Reflections on my life on another birthday

Published 5:09 pm Tuesday, March 27, 2018

This month I became one year older. I could complain, but I would not, by my own volition, want to settle for a different alternative. I won’t disclose how old I am, but I must admit I have witnessed and experienced things over the years that as a child I never thought imaginable.

As most of my readers know, I am a product of Lagrange. I was born to the greatest parents children could affectionately call “mama and daddy.” Between them, five children were born in a community called “Fertilize.” I did not realize, until much later in life, that the real name of our community was called Live Oak. My mother was a stay-at-home parent, and my father would spend more than 25 years working at one of the local textile plants. It is amazing to me, even today, that I never remember my father being sick or too ill to work. It is a feat, to his being an exemplar of a responsible parent charged with taking care of our family.

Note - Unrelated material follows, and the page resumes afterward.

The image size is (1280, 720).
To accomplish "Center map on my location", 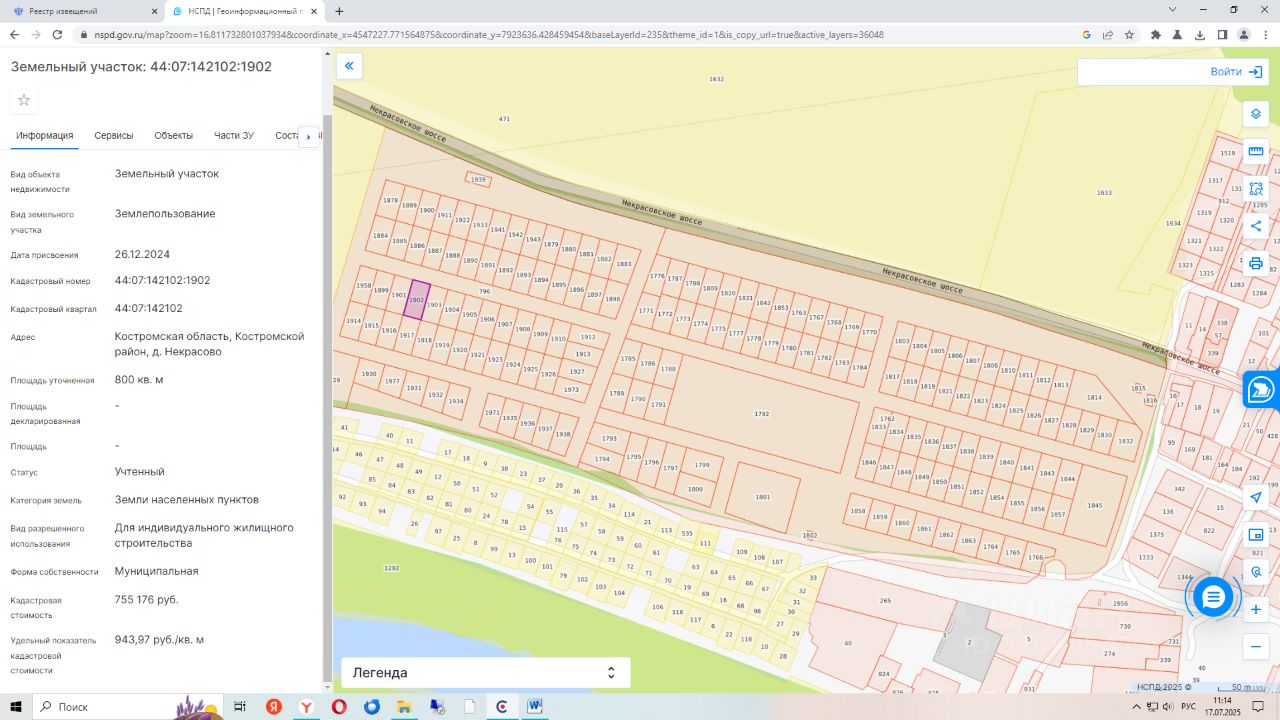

Excluding my many cousins, most of my immediate family members — other than two sisters — are now deceased. Until the early 1960s, everyone essentially settled into accepting constraints of the institution of segregation, believing that ideas such as equality — especially integration- would be as likely as an invasion from another planet. These kinds of ideas did not become real to me until I attended college. It was then that the world began to change right in front of me. I saw people of all races protest and even die, so that this country could live up to what can be found in the second paragraph of the Declaration of Independence: “all men are created equal.”

After college, I traveled to Ghana, West Africa where I lived for nearly three years. This was truly a learning experience for a young man just entering adulthood. Students from all over the world were traveling to the continent to learn about African culture. It was during my second year in the country that I was invited as a guest speaker at Temple University in Pennsylvania (what was called the prestigious, Samuel E. Paley, Library Lecture Series) to discuss instability in African countries. I pondered, as I looked over the audience that day — the son of a barely, literate textile worker, speaking to the faculty and student body at an institution I would’ve been denied admittance as a child.

Since that time, I have spoken at numerous universities and colleges. God has also blessed me with the skill to write, and over the years have written two books and hundreds of news columns. I have three marvelous children who are married and to date, relatively successful.

I chose education as a career spending more than 24 year in the profession. Reflecting on my birthday, I have made some very good decisions and a few horrible ones which cost me thousands of dollars. Through it all, however, I have survived, and with God’s mercy, doing quite well.